New Jersey Teachers Return to Work
DEPTFORD, N.J. — A WEEK after the school year began, negotiators in a strike-bound South Jersey school district have finally reached a tentative agreement, ending the last teacher strike in the state. After examining the tentative agreement, the 331 striking teachers and support staff members of the Deptford Education Association agreed late Friday night to return to their classrooms this morning.
Earlier Friday, the 572 teachers and support staff in the 4,800-pupil South Orange-Maplewood school district agreed to return to work today after negotiators reached a tentative agreement following a 13-hour bargining session.
The two-year pact in Deptford, which has 3,300 students, was hammered out by negotiators for the school district and teachers over the course of 23 hours of talks.
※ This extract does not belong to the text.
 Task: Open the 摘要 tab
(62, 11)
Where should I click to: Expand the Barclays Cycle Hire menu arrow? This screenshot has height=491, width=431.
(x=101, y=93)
The proposed contract calls for wage increases of 9.06 percent, or about $3,000, for teachers in the first year, and wage hikes of 8.86 percent, or about $3,200, in the second year of the contract, said Jim Crowley, a union spokesman.
Under the new contract, secretaries will receive salary increases of 8.8. percent in the first year and 8.87 percent in the second year, he said.
The contract also cuts out five steps in salary increases, meaning teachers will reach top pay faster, Mr. Crowley said.
``It's a contract I feel we can live with for the next two years,'' said Raymond Leister, the union's head negotiator.
The contract also calls for 15 minutes to be added to the elementary school day in the second year of the contract.
The school board had been seeking to add a half hour to the school day.
The strike began Sept. 5 when teachers refused to report to work on the first day of the 1990-91 school year.
Unresolved are the penalties handed down against teachers and union officials in the two districts for ignoring back-to-work orders from county judges.
Essex County Superior Court Judge Irwin Kimmelman has sentenced 14 union leaders to 30 days in jail for contempt of court.
Gloucester County Superior Court Judge Robert Francis ordered the union and individual teachers to pay the school district's expenses for hiring substitutes and legal fees for staying off the job.